On May 11-14, 2009, Resurgent Republic conducted an extensive survey of registered voters regarding the current debate over harsh interrogations of high-value al-Qaeda detainees. The survey began with a question defining the terms: “Defenders call harsh interrogations ‘enhanced interrogation techniques,’ and critics call them ‘torture.’” American voters believe “harsh interrogation of detainees” was justified by a 19-point margin, 53 to 34 percent. That is almost identical to a Gallup Poll of adults on April 24-25 that found Americans believe “harsh interrogation techniques for terrorism suspects” were justified by 55 to 36 percent.
There is a sharp partisan divide in the responses, with Republicans believing that harsh techniques were justified by 82 to 10 percent, but Democrats believing harsh techniques were not justified by 57 to 27 percent. Independents, who constitute 30 percent of the respondents, are much closer to Republicans on this issue, believing harsh techniques were justified by 53 to 31 percent.
After hearing a series of common arguments both in favor of and in opposition to those interrogation techniques, as well as descriptions of the techniques themselves, respondents still believe the harsh methods were justified, this time by a 20-point margin, 56 to 36 percent.
In a recent press conference, President Obama said the key question in this debate is whether harsh interrogations made America safer. By a margin of 52 to 39 percent, American voters think harsh interrogations have made us safer. Democrats think harsh techniques have not made us safer by 55 to 36 percent. But Republicans think they have made us safer by 71 to 23 percent, and Independents agree by 51 to 39 percent.
The survey summarized the overall argument on both sides as:
Congressman A says America should never use harsh interrogation techniques on detainees, because they are torture. Those techniques undermine our values, hurt our standing in the world, endanger American troops who might be taken prisoner, and yield little or no useful information that could not be obtained by other means.
Congressman B says that, while harsh interrogation techniques of detainees should be used only rarely, they may be necessary in exceptional situations to protect the country.

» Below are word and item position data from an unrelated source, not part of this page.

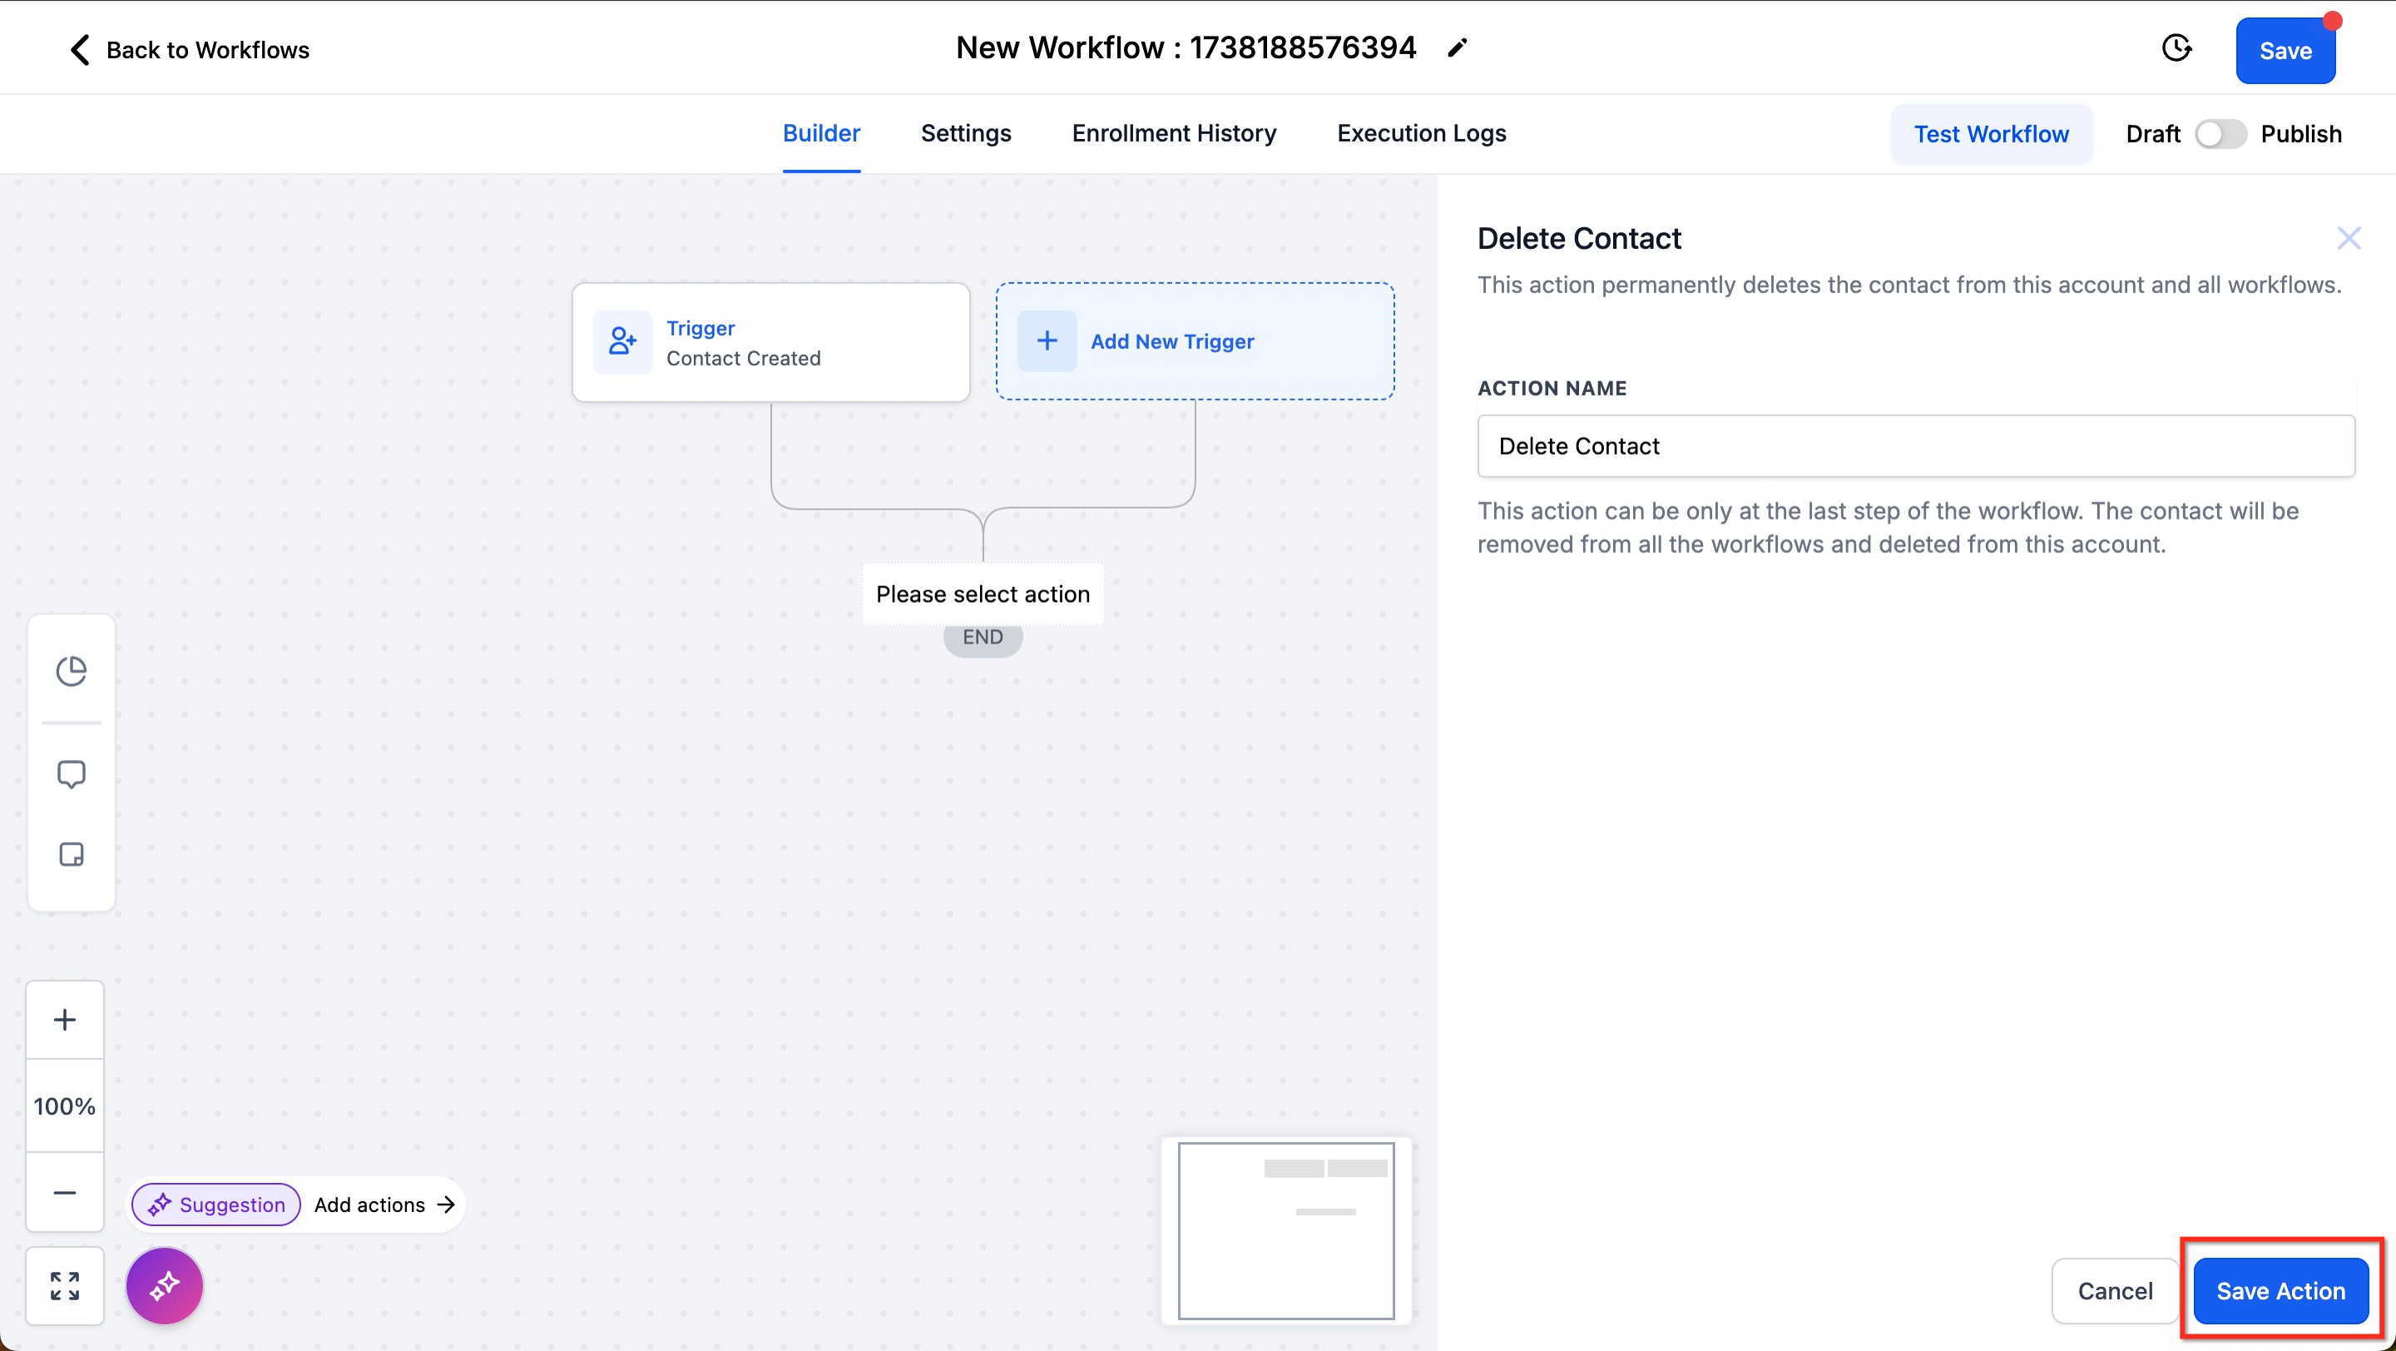The image size is (2396, 1351).
Task: Click the Save Action button
Action: point(2280,1291)
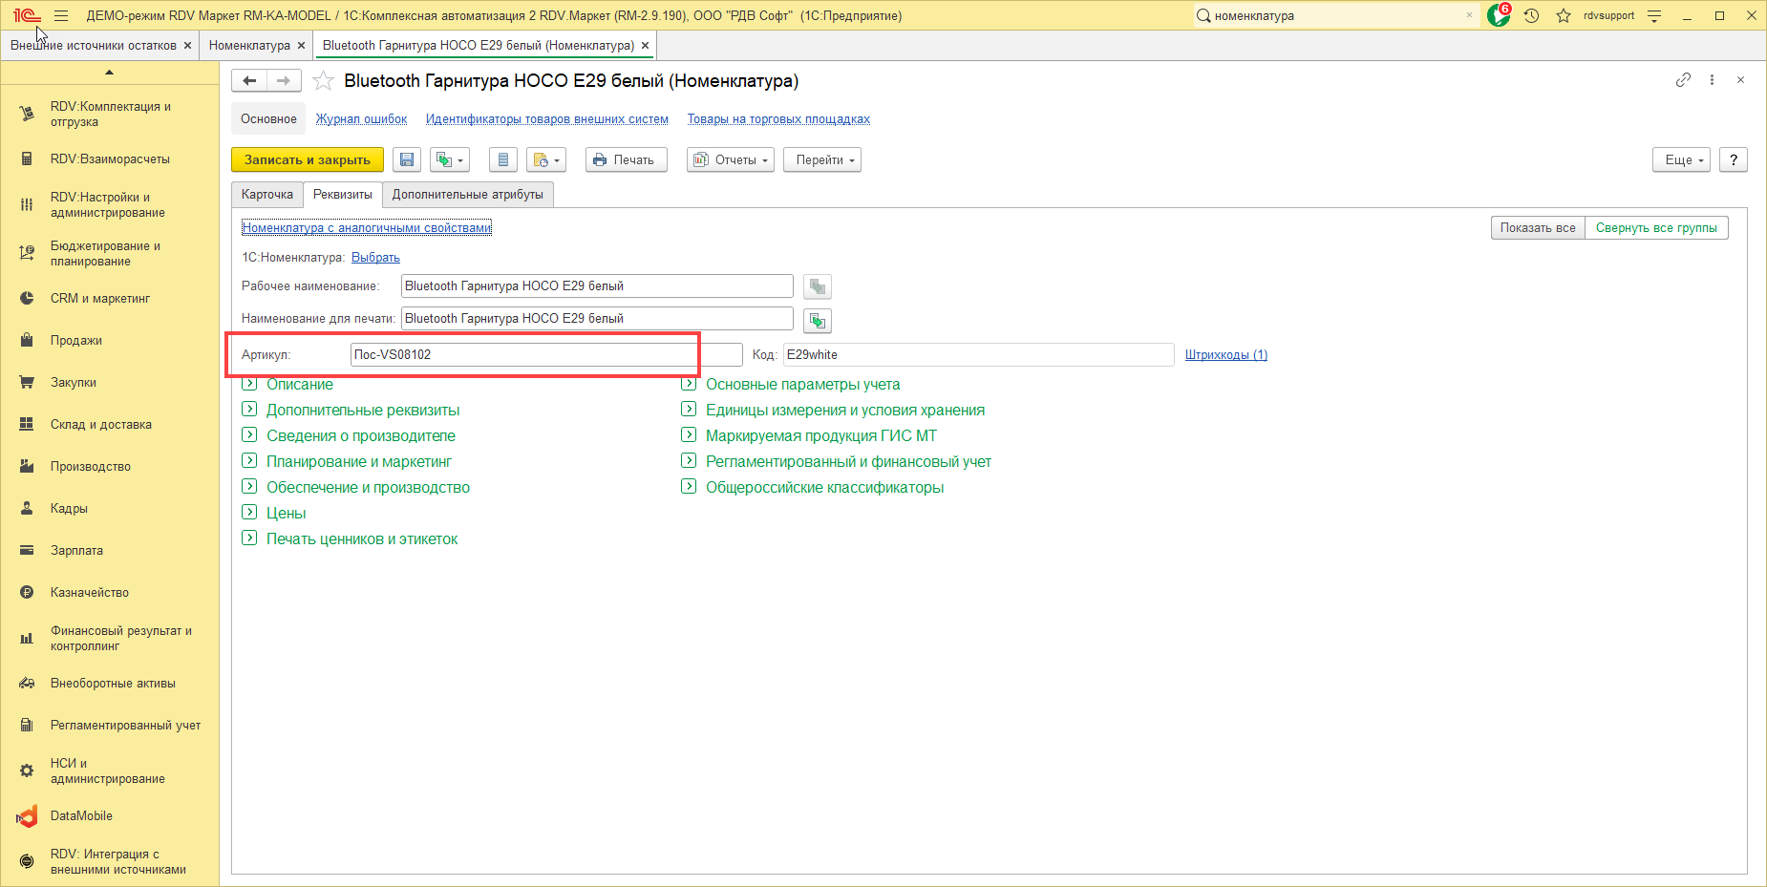1767x887 pixels.
Task: Open the Отчеты dropdown
Action: [731, 160]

Those techniques are justified when they are the only way to stop the murder of another 3000 innocent Americans in another 9/11.
American voters agree with the second argument in favor of limited use of harsh interrogations over prohibiting harsh interrogations by 61 to 34 percent. Once again, Democrats are on one side of the divide, thinking that harsh interrogations should be prohibited, by 49 to 46 percent. But Republicans (80 to 18 percent) and Independents (60 to 35 percent) are on the other side of the divide, overwhelmingly thinking that harsh interrogations may be necessary in extraordinary circumstances.
On three different questions, voters consistently agree that harsh interrogation techniques were effective at gaining useful information. For example:
Congressman A says harsh interrogation of detainees is not effective. It yields little useful information that could not have been obtained by traditional interrogation methods. Harsh interrogation makes detainees lie to stop the harsh treatment. While traditional methods might take more time, they are more effective in the long run.
Congressman B says harsh interrogation techniques of detainees is effective. Khalid Sheikh Mohammed, the master mind of 9/11, refused to talk to interrogators under traditional interrogation methods, and disclosed information about planned attacks only after being waterboarded many times. American lives were saved by using these enhanced techniques.
By a margin of 55 to 39 percent, voters overall think harsh techniques are effective. Democrats agree with the first statement that harsh techniques are not effective, by 57 to
36 percent. But Republicans think they are effective by 76 to 22 percent, as do Independents by 56 to 35 percent.
On each of the following issues, questions presented strong arguments on either side of this debate. Highlights of public perceptions include:
In driving this debate, the political left is driving a sharp divide between Democrats on the one hand and Republicans and Independents on the other. Democrats believe that harsh interrogation techniques amount to torture that should have never been used and warrant investigation. Republicans and Independents believe that the techniques were justified and helped save American lives, and those who authorized and implemented them should not be investigated.
The next Resurgent Republic survey will focus on evaluations of America’s health-care system, and preferences for health-care reform.
This survey consists of 1000 registered voters chosen randomly from throughout the country through random-digit dialing of both landline and cell phones. The sample was minimally weighted by age, race, and region to reflect 2008 voter turnout. The sample is 6 points more Democratic than Republican: 30 percent Republican, 30 percent Independent, and 36 percent Democrat. The margin of error is 3.1 percent.